Friday, October 25, 2002
Copyright © Las Vegas Review-Journal
Poll suggests negatives
mount against Herrera
By JANE ANN MORRISON
© 2002, LAS VEGAS REVIEW-JOURNAL
A poll taken after Democratic congressional candidate Dario Herrera pledged to run a positive campaign shows that 48 percent of those asked have a negative opinion of him, and that he trails GOP rival Jon Porter by 12 percentage points.
"Herrera's chances of winning are very slim," pollster Brad Coker said Thursday.

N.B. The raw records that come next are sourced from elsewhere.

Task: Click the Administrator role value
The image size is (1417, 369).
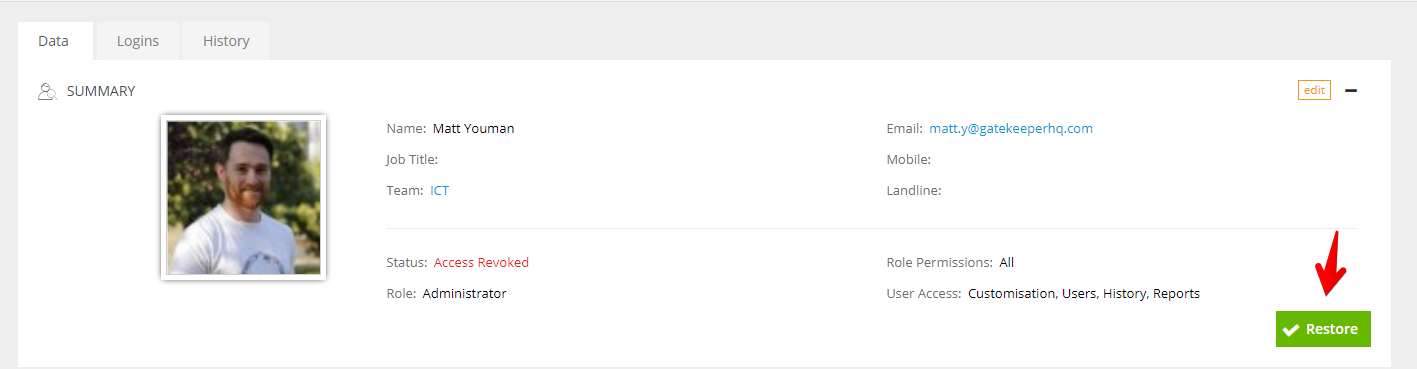Action: 465,293
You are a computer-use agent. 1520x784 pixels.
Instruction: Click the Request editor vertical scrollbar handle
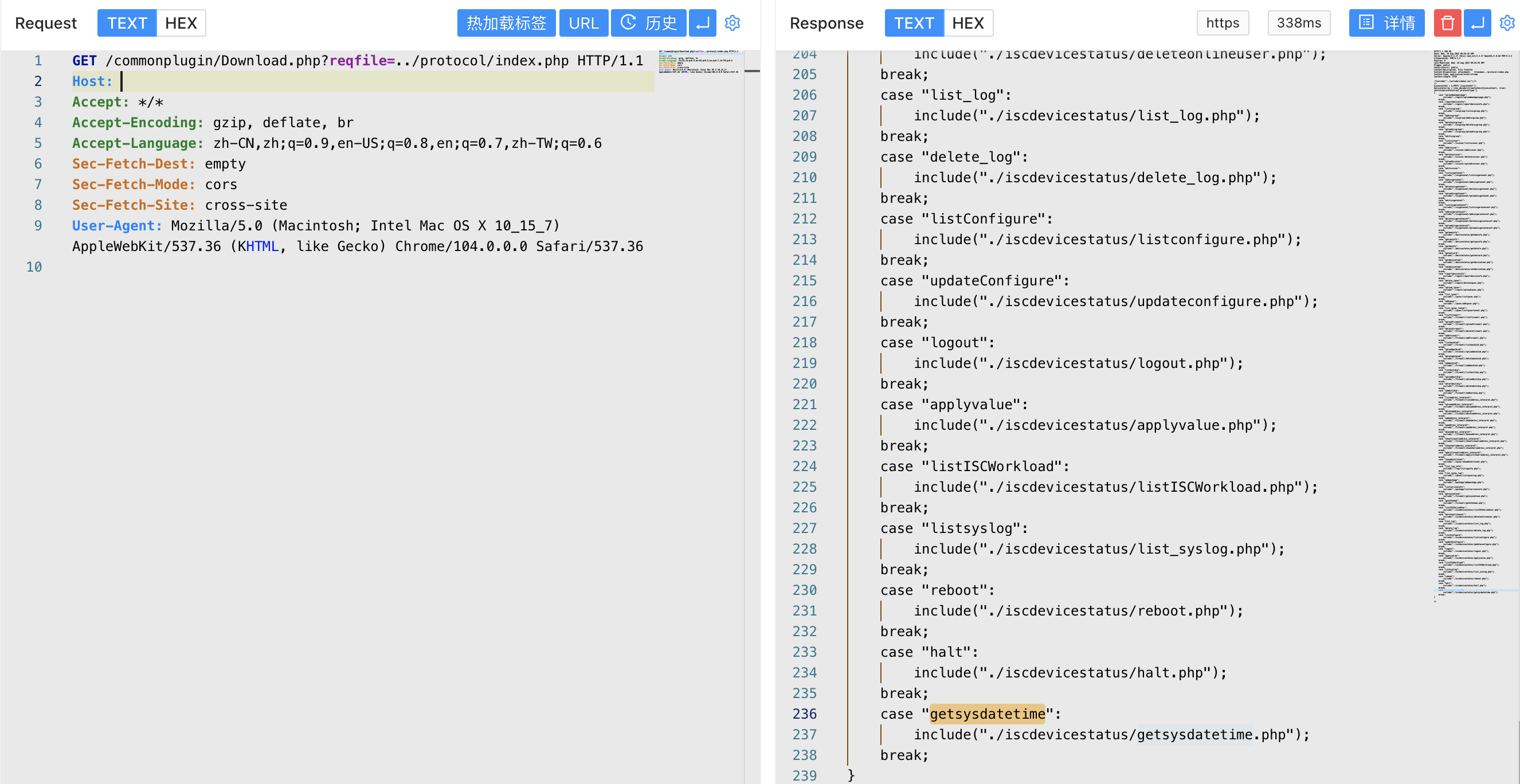tap(752, 71)
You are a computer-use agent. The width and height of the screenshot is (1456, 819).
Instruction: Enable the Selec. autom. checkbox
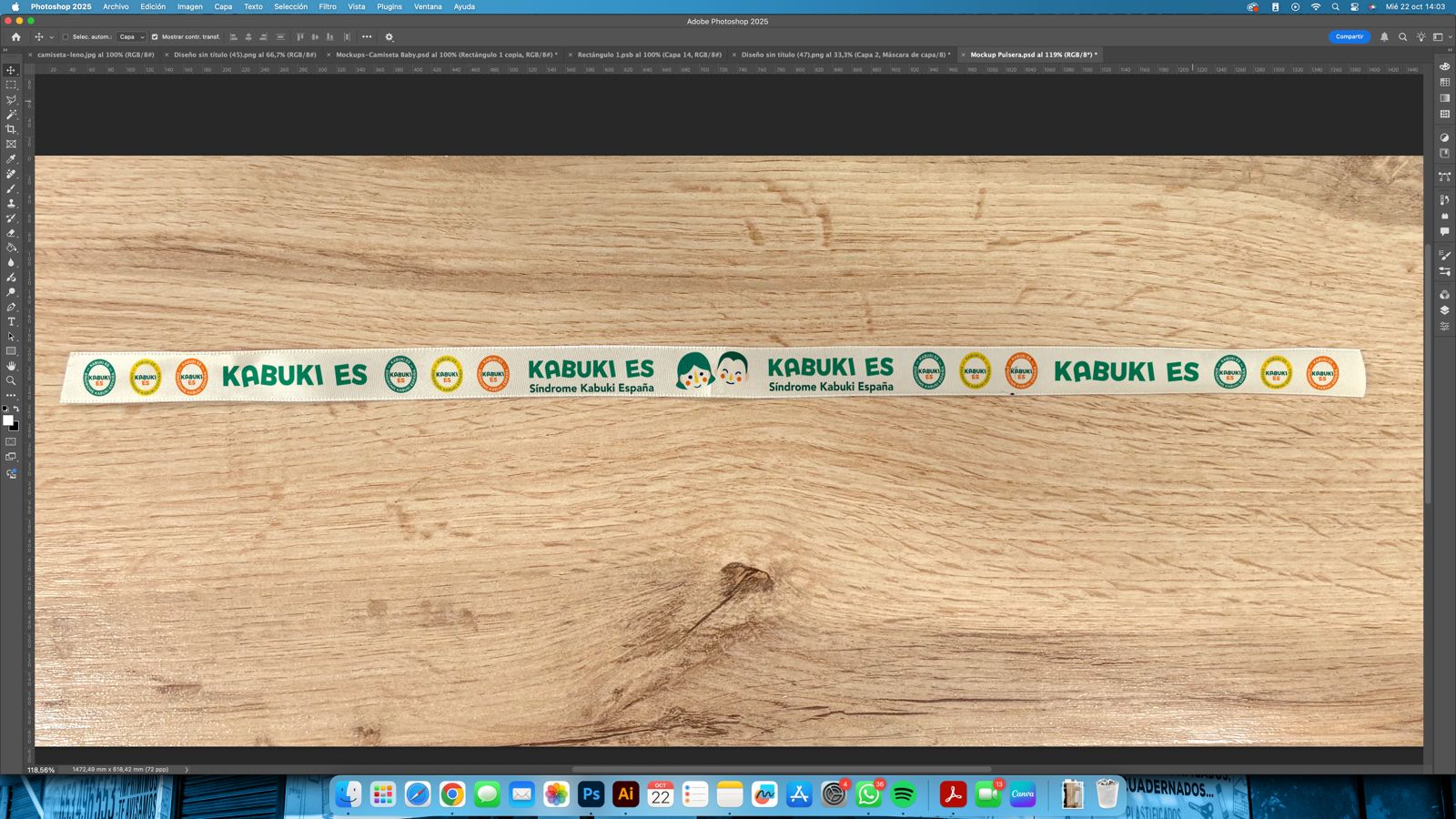click(66, 37)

As for Herrera's 48 percent unfavorable rating, Coker said, "I've seen worse, but most of those people are in jail."
Even unpopular incumbents seldom see unfavorable ratings in the 40 percent range, he said.
Coker, managing partner of Mason-Dixon Polling and Research Inc. of Washington, D.C., said it appeared ads targeting Herrera on ethical issues are having more impact than ads blasting Porter for his stands on issues such as Social Security.

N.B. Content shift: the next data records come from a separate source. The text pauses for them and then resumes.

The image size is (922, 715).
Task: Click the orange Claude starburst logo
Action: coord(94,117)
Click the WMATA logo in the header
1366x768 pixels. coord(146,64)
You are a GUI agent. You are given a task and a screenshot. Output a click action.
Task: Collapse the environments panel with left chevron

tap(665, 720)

Porter leads Herrera 46 percent to 34 percent, very close to the 11-point spread in an August poll when Porter led 44-33.
Some of the voters are turning to minor-party candidates in the 3rd Congressional District. Independent American Dick Odell has 5 percent of the vote; independent Pete O'Neil took 4 percent; and Libertarian Neil Scott has less than 1 percent. Eleven percent of those polled remained undecided.

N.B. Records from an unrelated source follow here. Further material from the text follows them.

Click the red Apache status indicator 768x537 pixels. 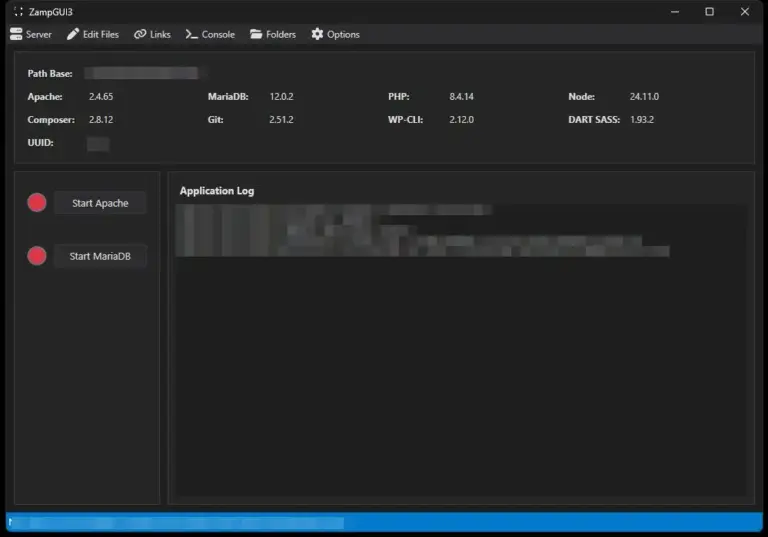pyautogui.click(x=37, y=203)
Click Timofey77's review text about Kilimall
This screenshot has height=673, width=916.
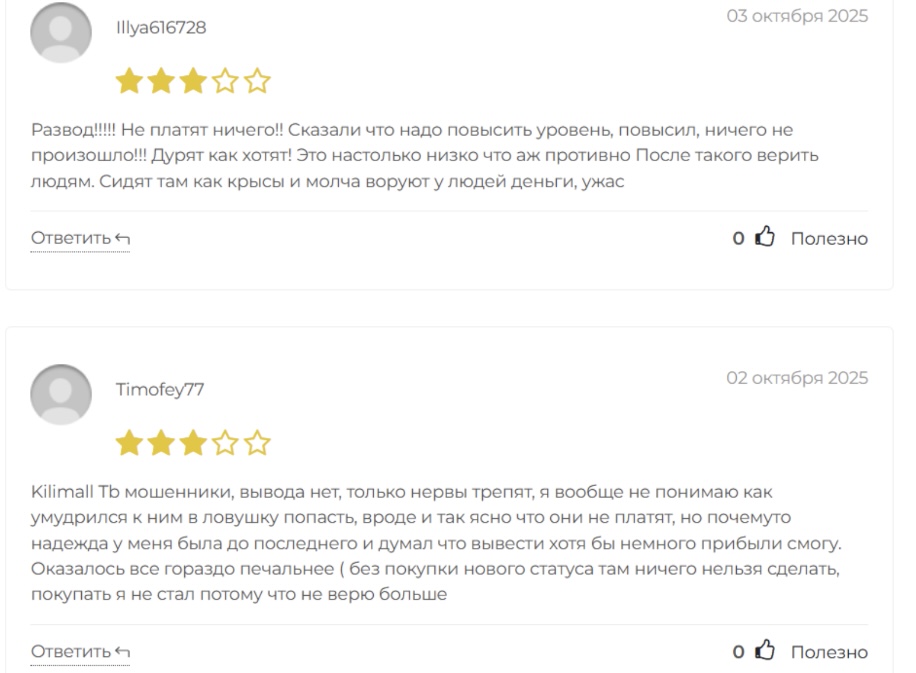[430, 543]
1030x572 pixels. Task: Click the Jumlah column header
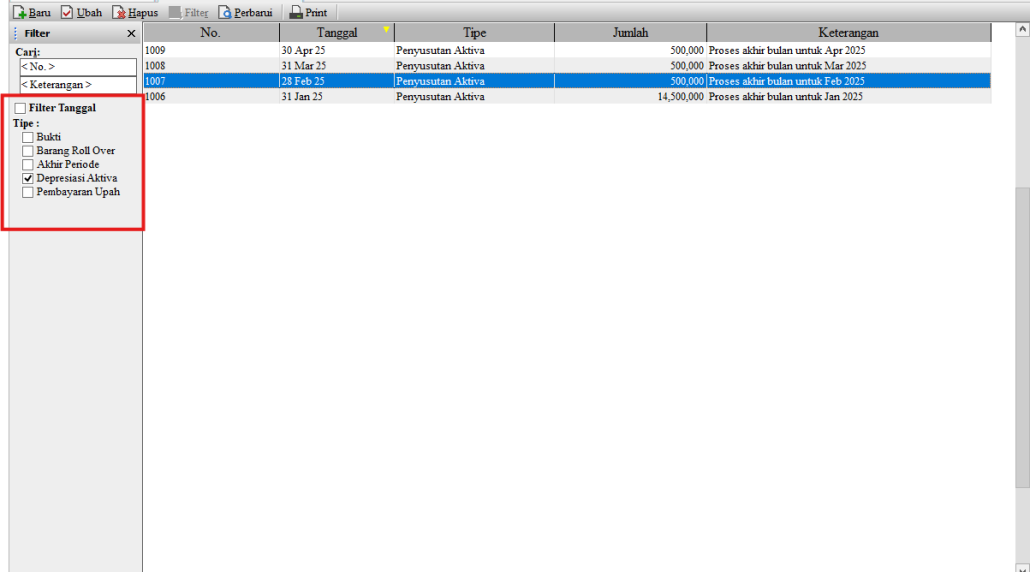point(630,33)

Despite his 12-point lead 12 days before Election Day, Porter said he and his campaign are working hard to get people to the polls. "I've never worked as hard in my life," he said, vowing not to let up. "Twelve days is a lifetime in the political process."
Herrera said numbers from the polls, conducted for the Review-Journal and its online affiliate, reviewjournal.com, "just don't fit with the response I get at the door."
The campaigns and their parties each have aired more than $2 million in ads. Herrera's unfavorable rating has risen 31 points, from its 17 percent level just before the September primary. Porter's negatives are now at 20 percent, an increase from the 8 percent he held in the August poll.
Herrera announced Oct. 18 that he would stick to a positive campaign until Election Day.
He also gave out his cell phone number, which he said has resulted in about 150 calls a day. "Maybe 10 percent are bad. The rest are people expressing support, asking for yard signs and asking questions about where I stand on issues," Herrera said.
The poll of 305 probable voters, which has a margin of error of plus or minus 6 percentage points, was taken Monday through Wednesday.
Porter's campaign manager Mike Slanker said the Review-Journal poll results are similar to those gathered by the campaign, which for the past three weeks had shown Herrera's negatives in the 50 percent range.
He said he believes the difference between each man's negatives "is simple. We have refuted and responded to every single ridiculous attack ad." Herrera, he said, hasn't explained his acceptance of a no-bid Housing Authority contract or a vote he made on a billboard ordinance when his wife was a consultant for the industry.
Slanker said it was "a fatal mistake" for Herrera not to respond.
Herrera and the Democrats have spent about $2.2 million on television ads, while Porter and the Republicans spent an estimated $2.7 million, Slanker said.
"If our responses hadn't worked, our negatives would have been as high as his," Slanker said.
While the Democrats are relying on get-out-the-vote efforts, Slanker said the tracking of early voting shows that 4 percent to 8 percent more Republicans than Democrats are voting each day in the congressional district. Democrats say those figures are high.
Herrera spokeswoman Elizabeth Alexander challenged those numbers, saying the GOP had a 7 percent advantage on Monday, but that had dropped to 2.4 percent Wednesday. On average, she said, 4.4 percent more Republicans have voted in the district.
That doesn't worry Herrera, who said, "Republicans traditionally turn out earlier while Democrats wait until Election Day."
Herrera said he's not spending money on polling but is putting his efforts into grass-roots work.
The candidates debate at 9 p.m. today on KLVX-TV, Channel 10, and have a final televised appearance Tuesday on Las Vegas One's cable television program "Face to Face" with Jon Ralston.